Southern is already facing skyrocketing costs for both building materials and transportation. Plywood and other lumber products, PVC pipe, carpet and the price of gas are making it difficult to quote a price to his callers, Holdbrooks said. Southern is putting people on a waiting list and when it’s ready to start production it calls the buyers back and quotes a price.

Manufactured Housing Institute spokesman Thayer Long said the entire industry was beginning to recover from a mid-1990s period when it was offering loans to people who couldn’t afford them. It doesn’t know fully yet the extent of the impact of the hurricane recovery effort.

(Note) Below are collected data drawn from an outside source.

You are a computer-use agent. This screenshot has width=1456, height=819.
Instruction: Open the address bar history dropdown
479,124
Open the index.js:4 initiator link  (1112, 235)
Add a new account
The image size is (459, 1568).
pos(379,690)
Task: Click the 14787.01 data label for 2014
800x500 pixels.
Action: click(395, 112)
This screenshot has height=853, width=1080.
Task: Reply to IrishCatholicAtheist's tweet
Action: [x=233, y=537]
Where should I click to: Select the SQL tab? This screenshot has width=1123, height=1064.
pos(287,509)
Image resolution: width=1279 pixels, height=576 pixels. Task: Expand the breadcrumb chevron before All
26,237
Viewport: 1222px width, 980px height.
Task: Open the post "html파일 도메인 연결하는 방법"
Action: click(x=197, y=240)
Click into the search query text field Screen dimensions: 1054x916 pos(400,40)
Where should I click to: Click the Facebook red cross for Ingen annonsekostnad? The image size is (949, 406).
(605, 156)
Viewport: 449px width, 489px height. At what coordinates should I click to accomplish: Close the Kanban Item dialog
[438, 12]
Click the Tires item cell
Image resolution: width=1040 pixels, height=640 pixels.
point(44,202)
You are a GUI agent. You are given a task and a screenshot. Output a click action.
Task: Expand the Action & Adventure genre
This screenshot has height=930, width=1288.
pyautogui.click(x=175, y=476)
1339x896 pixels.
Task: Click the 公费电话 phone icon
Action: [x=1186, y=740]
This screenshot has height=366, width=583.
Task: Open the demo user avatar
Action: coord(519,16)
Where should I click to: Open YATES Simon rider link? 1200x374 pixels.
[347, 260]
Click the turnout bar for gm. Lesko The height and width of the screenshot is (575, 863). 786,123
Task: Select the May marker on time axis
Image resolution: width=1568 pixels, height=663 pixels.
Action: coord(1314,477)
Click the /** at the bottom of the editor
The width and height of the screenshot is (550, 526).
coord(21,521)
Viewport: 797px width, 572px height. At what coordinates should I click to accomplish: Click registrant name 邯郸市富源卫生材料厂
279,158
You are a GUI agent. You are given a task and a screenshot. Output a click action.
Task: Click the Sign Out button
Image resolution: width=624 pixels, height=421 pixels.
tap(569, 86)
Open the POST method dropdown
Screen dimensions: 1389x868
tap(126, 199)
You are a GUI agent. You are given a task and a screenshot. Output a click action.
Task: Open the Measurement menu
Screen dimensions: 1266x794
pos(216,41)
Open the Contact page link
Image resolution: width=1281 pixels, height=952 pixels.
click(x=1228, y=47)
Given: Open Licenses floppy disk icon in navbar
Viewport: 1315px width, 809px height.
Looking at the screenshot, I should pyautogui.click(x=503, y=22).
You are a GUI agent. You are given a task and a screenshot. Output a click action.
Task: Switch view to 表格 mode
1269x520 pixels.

“We haven’t really seen any firm number of what FEMA or the Department of Homeland Security anticipated the housing needs are,” he said. “However, we have seen estimates of a million rendered homeless. We could only see that translate into a tremendous production of homes. It’s certainly going to have an impact on local manufacturers like Southern Energy. We also see it having a broader impact in the industry as well.”

The mobile home industry produces about 135,000 to 140,000 homes a year, considerably fewer than the 373,000 that shipped in 1998. Officials note that investor Warren Buffet’s investment in Clayton Homes Inc. is giving new luster to the industry.